▶ [Fonte]

········

E, finalmente, o prêmio só foi um "milagre" se o considerarmos a partir do velho complexo de exclusão dos lusófonos, ou com a pouca confiança que tínhamos na isenção política do juri de Estocolmo. Se o considerarmos, porém, do ponto de vista do valor literário, o prêmio não foi nenhum milagre. Foi dado a um escritor "inveterado" que, ao contrário do que se diz, não apareceu de repente, mas que tem produzido, ao longo de décadas, uma obra vasta que abarca vários gêneros literários (poesia, crônica, dramaturgia, conto, romance, diário). Digamos então, de uma vez por todas: Saramago recebeu o prêmio por sua obra pessoal, inconfundível e intransferível. Conquistou-o por seu enorme talento, por seu obstinado trabalho, e o juri não fez mais do que sua obrigação.

Dizer por que Saramago merecia esse prêmio não é necessário. Desde o "Memorial do Convento" (1982) ele tem conseguido uma proeza raríssima na literatura moderna: ser respeitado pela crítica especializada, ser objeto de pesquisa e ensino em universidades de vários países e ter imediatamente um vasto público leitor, nos países de sua língua e em todos aqueles em que foi traduzido. Isso, sim, é um milagre. Um milagre para o qual, se formos ateus como ele, buscaremos uma explicação racional; entretanto, se também entendermos de arte como ele, saberemos de antemão que a explicação nunca será completa. O êxito de uma obra artística depende de uma combinação de fatores que nunca pode ser totalmente explicada. Em "Manual de Pintura e Caligrafia" (1977) Saramago lembrava que, no Alentejo, o povo usava a palavra "artemages" para designar as artes mágicas. Tentemos, então, recapitular alguns aspectos das "artemages" desse nobelizado.

Para os leitores de sua própria língua, Saramago é antes de tudo um estilo. Em sua escrita, a frase portuguesa adquire um ritmo particular, obtido por simetrias, incisas, retomadas e inversões, num balanço harmonioso que conduz a um acabamento perfeito. É como se a língua chegasse aí a uma beleza e a uma funcionalidade plenas. Poderíamos dizer, acerca das melhores páginas de Saramago, o que Pessoa disse de Vieira: "Aquele movimento hierático da nossa clara língua majestosa, aquele exprimir das idéias nas palavras inevitáveis, correr de água porque há declive (...), aquela grande certeza sinfônica" (Bernardo Soares, "Livro do Desassossego").

O aspecto ao mesmo tempo artificioso e natural do português de Saramago resulta de uma engenhosa aliança do erudito com o popular, do livresco com a oralidade. Sua prosa incorpora uma rica tradição literária, de Fernão Lopes a Vieira, Camilo Castelo Branco, Eça de Queirós e Pessoa, aí presentes num intertexto que não é apenas alusivo ou citacional, mas que age num nível mais difícil de captar, o da arquitetura sintática, da prosódia, das técnicas narrativas e descritivas. A essa tradição, Saramago trouxe sua nota pessoal que, na superfície do texto, consiste na supressão da maior parte dos sinais convencionais de pontuação, marcadores de pausas ou de entoação. Esse modo de escrever, segundo ele, lhe ocorreu de repente após a 20ª página de "Levantado do Chão" (1980) e tornou-se desde então sua marca registrada.

········

Dados de apontamento em página e tela:
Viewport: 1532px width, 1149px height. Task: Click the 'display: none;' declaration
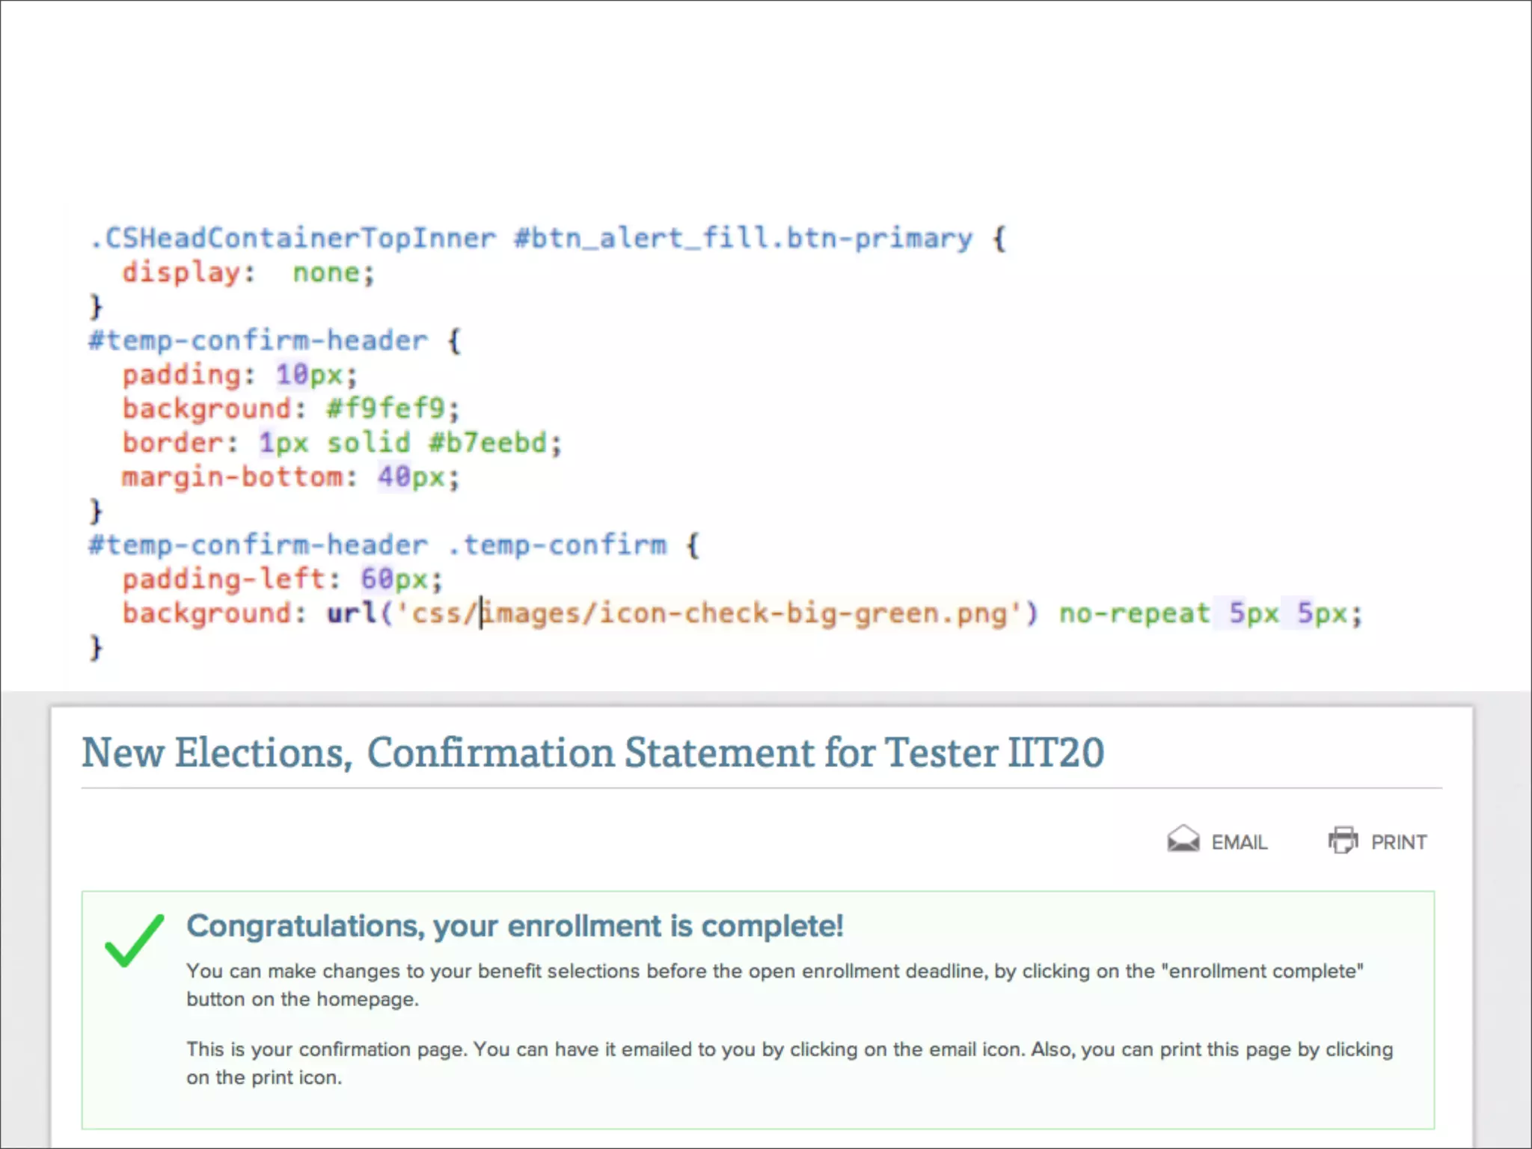[248, 272]
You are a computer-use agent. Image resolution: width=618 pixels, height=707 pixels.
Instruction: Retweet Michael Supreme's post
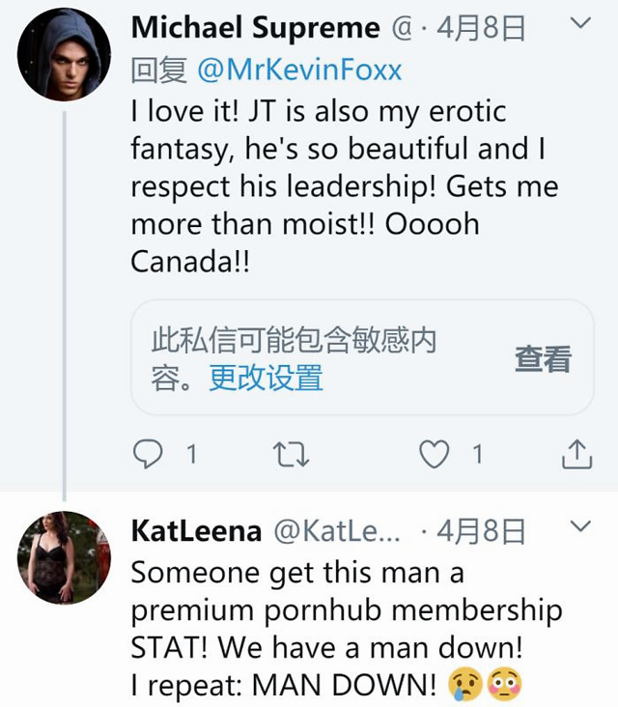pos(289,453)
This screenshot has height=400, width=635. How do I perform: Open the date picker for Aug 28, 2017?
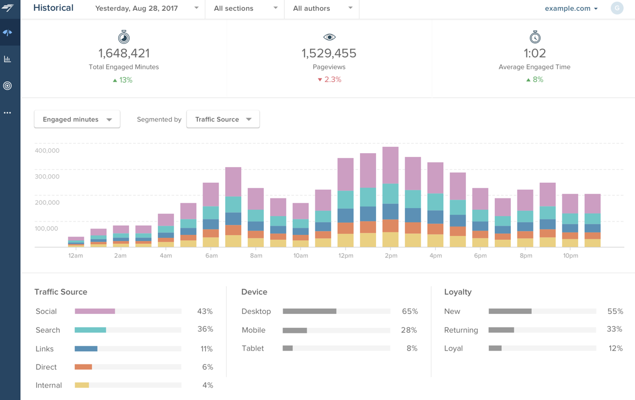click(147, 9)
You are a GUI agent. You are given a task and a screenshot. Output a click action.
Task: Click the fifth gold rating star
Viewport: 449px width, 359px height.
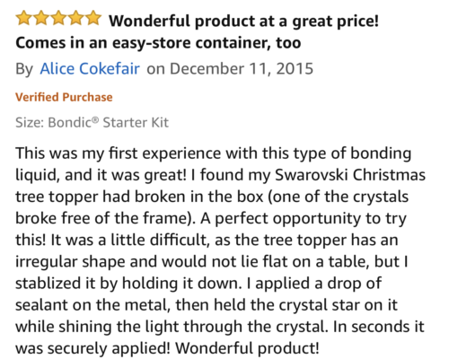[93, 18]

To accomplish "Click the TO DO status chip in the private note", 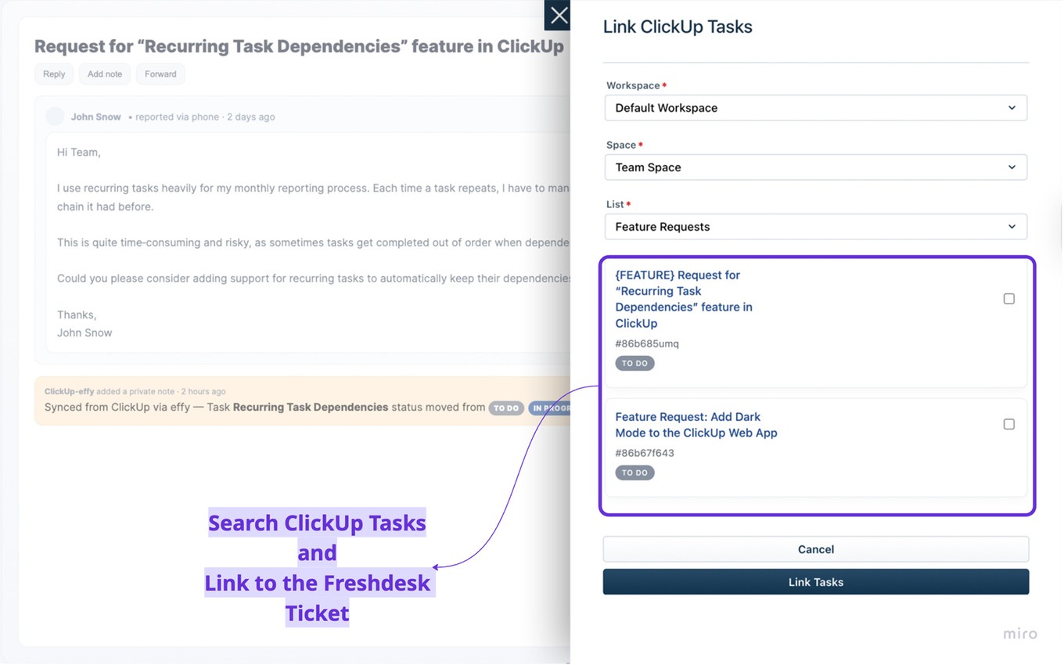I will coord(506,408).
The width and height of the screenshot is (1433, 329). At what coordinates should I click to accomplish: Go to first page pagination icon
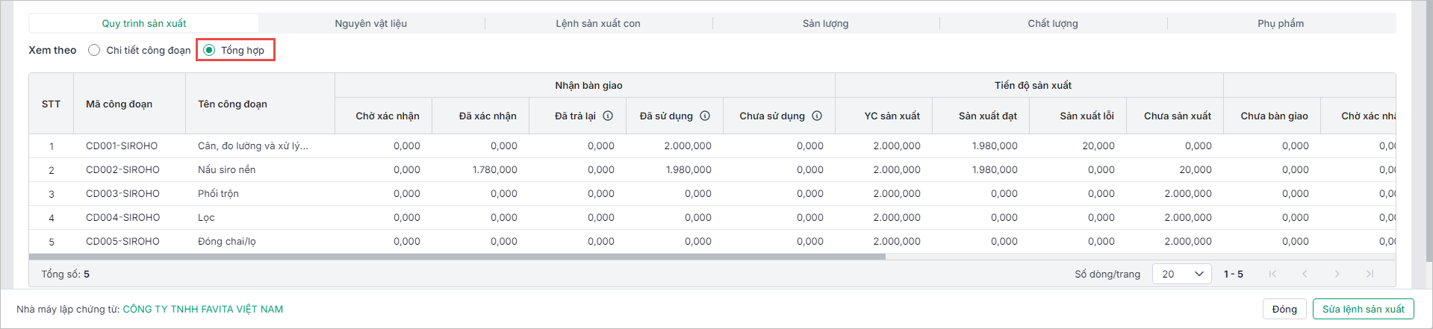pyautogui.click(x=1272, y=274)
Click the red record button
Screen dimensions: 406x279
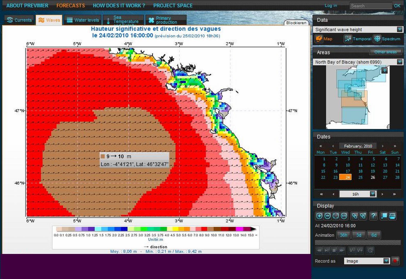395,261
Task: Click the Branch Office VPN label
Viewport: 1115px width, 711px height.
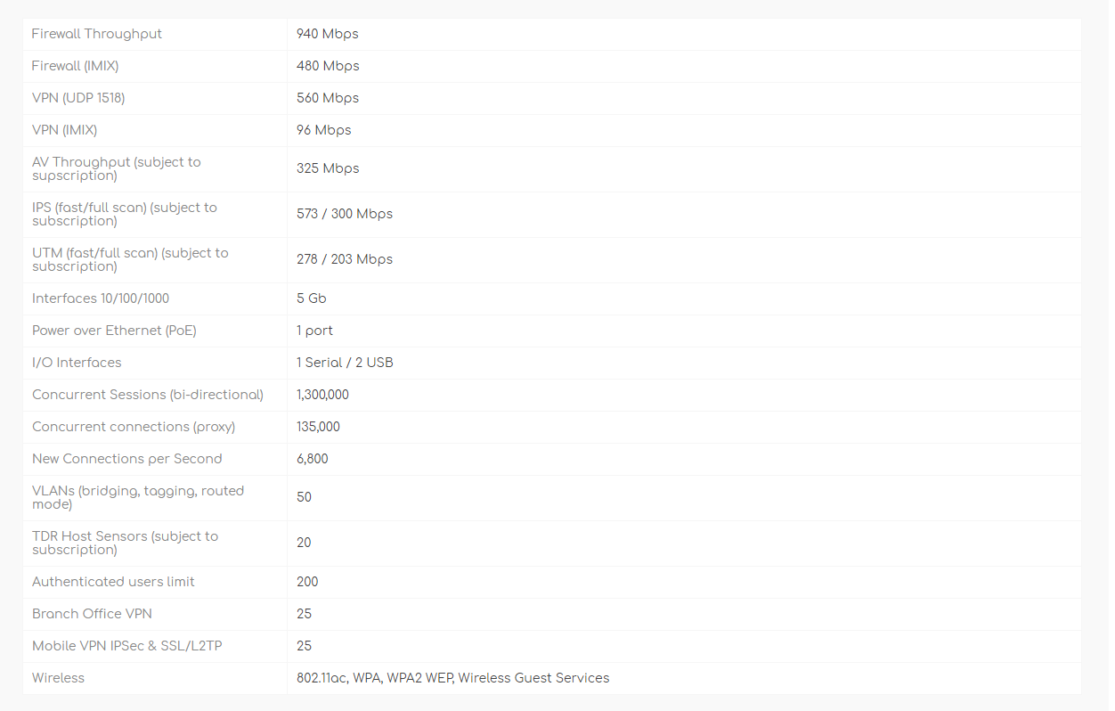Action: click(92, 614)
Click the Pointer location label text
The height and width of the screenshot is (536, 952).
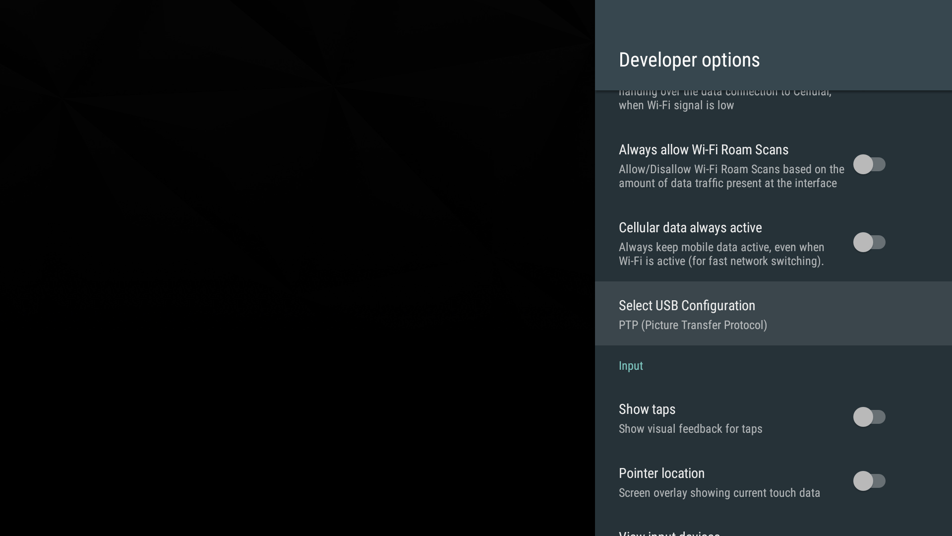click(x=661, y=473)
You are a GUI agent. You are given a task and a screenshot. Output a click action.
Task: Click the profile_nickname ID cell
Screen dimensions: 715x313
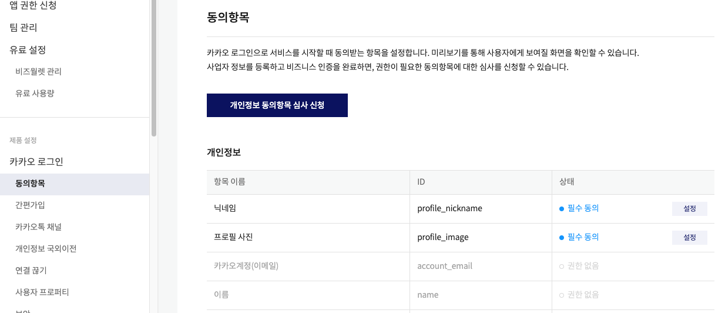(481, 209)
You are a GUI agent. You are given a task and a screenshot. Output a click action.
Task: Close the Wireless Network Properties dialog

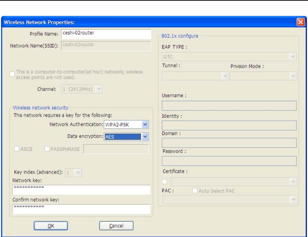point(301,22)
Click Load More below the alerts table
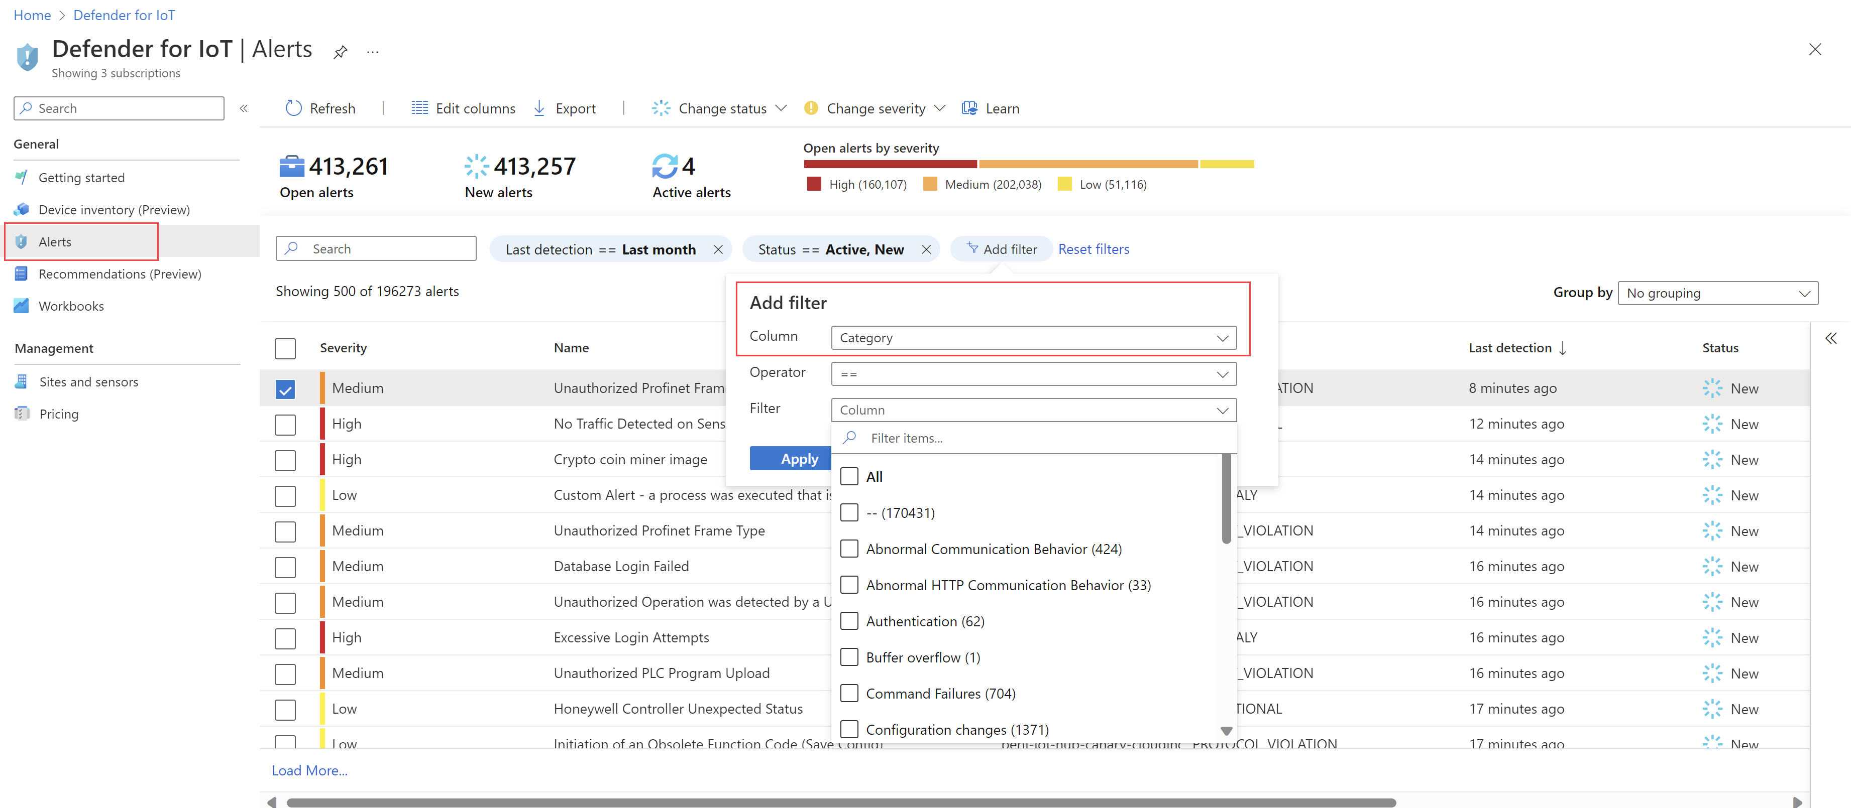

········

▶ [Tarefas]
a. Traduza para o inglês esta frase do texto sobre Saramago: "Para os leitores de sua própria língua, Saramago é antes de tudo um estilo."
b. Mostre todas as linhas dos registros que contêm a palavra "width", levando em conta maiúsculas e minúsculas.

▶ [Resultados]
a. For readers of his own language, Saramago is above all a style.

b.
Viewport: 1532px width, 1149px height. Task: Click the 'display: none;' declaration
You are a computer-use agent. Image resolution: width=618 pixels, height=707 pixels.
This screenshot has height=400, width=635. How do I perform: Open the date picker for Aug 28, 2017?
Viewport: 449px width, 359px height.
The width and height of the screenshot is (1433, 329). At what coordinates should I click to accomplish: Go to first page pagination icon
Viewport: 1115px width, 711px height.
The height and width of the screenshot is (536, 952).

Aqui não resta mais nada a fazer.